How To Prevent Anal Warts?
Since the HPV virus stays in the body often without any warning signs, you can protect yourself from it (and anal warts) by taking these precautions:
- Get tested before and after engaging in sexual intercourse
- Avoid sexual contact with people who have anal or genital warts
- Always use protection when having sex
- Limit sexual contact to only one partner
- Get HPV vaccination to protect against this STD
Anal warts are a type of genital warts that form in the anus. An HPV-infected individual can pass warts onto others through direct skin contact.
In this guide, we’ve covered some basics about anal warts, including risk factors, prevention methods, symptoms, and causes. If you or someone you know has anal warts, it’s not a cause for concern as they go away over time. However, if you want to make sure you’re healthy, you can contact a trained colorectal surgeon in Singapore for treatment.

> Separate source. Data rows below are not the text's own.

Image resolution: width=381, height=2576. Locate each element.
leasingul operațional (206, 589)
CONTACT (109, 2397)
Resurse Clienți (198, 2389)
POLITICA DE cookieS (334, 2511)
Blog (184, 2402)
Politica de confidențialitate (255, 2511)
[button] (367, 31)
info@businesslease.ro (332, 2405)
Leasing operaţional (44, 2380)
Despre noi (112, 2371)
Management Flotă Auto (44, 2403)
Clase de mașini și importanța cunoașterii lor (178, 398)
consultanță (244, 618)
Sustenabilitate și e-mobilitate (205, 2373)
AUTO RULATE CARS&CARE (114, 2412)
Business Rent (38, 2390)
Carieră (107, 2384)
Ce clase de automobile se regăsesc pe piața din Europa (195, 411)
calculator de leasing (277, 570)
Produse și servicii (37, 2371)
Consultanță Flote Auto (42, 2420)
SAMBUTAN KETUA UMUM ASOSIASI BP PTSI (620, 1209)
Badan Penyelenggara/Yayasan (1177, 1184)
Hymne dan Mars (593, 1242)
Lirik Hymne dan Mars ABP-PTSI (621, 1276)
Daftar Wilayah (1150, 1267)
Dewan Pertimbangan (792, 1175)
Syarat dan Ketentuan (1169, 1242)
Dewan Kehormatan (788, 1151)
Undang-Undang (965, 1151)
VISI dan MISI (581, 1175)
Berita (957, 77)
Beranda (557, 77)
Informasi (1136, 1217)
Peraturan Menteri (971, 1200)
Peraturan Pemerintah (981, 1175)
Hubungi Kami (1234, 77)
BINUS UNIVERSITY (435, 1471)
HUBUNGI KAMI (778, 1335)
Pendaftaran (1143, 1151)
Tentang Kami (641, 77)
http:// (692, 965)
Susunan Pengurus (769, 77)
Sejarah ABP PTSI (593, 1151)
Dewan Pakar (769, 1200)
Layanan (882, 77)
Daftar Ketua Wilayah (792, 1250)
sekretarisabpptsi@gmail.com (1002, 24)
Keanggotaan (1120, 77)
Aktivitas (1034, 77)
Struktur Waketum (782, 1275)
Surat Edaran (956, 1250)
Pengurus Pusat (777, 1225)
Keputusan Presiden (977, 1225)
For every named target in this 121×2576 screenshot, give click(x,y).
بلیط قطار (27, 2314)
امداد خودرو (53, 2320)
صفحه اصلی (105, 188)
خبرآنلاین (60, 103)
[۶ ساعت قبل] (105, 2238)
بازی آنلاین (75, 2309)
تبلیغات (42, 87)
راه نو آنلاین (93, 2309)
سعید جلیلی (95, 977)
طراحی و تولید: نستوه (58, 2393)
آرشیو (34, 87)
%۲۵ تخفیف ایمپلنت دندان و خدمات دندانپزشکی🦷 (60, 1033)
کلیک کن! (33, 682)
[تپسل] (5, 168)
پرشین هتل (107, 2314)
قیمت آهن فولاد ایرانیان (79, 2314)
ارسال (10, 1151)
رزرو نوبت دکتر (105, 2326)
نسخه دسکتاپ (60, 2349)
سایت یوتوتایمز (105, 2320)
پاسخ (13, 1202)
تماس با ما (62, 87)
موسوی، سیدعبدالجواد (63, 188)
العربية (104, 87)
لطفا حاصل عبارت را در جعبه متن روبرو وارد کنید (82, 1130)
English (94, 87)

Dr QM Leong is a colorectal surgeon in Singapore specialising in colorectal cancers, haemorrhoids, anal fissures, hernias, and other related medical conditions. Get in touch with us now and tell us how we can help you.
Frequently Asked Questions About Anal Warts
A trained colorectal specialist can tell the difference between anal warts and haemorrhoids. Warts appear in clumps and feel rougher to the touch. Meanwhile, haemorrhoids, which are enlarged blood vessels, tend to be smoother.
No, anal warts aren’t usually painful. A person with anal warts can still do their day-to-day activities without being hampered.
Anal warts caused by HPV infections will go away after a few months or years. However, this doesn’t mean that the virus is no longer present in your body. As much as possible, get treatment for anal warts. Treatment prevents them from spreading and growing into larger and potentially painful clumps.